§ TO DO: A verbatim transcript of the lines below, starting at the first and ending with the one that holds "Refund policy (277, 2513)", is what should be produced.

[PROVIDED DATA — start]

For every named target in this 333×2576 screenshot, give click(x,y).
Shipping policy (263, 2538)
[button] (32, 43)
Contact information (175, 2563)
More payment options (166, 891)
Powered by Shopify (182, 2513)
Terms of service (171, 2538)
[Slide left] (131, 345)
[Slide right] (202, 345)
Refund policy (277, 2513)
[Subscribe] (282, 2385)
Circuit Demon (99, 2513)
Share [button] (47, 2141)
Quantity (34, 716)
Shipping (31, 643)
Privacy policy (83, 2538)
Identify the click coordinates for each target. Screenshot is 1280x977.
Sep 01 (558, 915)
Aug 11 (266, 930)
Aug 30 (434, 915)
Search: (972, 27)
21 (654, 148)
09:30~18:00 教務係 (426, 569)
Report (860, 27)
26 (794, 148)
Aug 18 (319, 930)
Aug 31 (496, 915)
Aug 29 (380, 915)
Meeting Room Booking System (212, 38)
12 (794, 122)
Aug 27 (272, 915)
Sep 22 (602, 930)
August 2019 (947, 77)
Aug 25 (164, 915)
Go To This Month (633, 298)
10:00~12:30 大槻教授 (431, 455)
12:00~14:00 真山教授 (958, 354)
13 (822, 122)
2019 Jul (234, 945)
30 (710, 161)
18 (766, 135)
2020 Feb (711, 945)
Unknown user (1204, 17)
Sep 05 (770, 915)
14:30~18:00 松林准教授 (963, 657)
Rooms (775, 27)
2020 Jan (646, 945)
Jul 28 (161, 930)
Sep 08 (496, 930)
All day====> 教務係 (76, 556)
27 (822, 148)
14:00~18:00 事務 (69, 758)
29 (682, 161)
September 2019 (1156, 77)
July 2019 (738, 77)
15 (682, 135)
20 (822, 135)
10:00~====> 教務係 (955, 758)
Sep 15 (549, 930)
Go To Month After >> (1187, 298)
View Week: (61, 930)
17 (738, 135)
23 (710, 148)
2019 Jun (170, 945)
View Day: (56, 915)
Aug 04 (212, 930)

[PROVIDED DATA — finish]

§ EXERCISE OUTPUT:
For every named target in this 333×2576 screenshot, give click(x,y).
Shipping policy (263, 2538)
[button] (32, 43)
Contact information (175, 2563)
More payment options (166, 891)
Powered by Shopify (182, 2513)
Terms of service (171, 2538)
[Slide left] (131, 345)
[Slide right] (202, 345)
Refund policy (277, 2513)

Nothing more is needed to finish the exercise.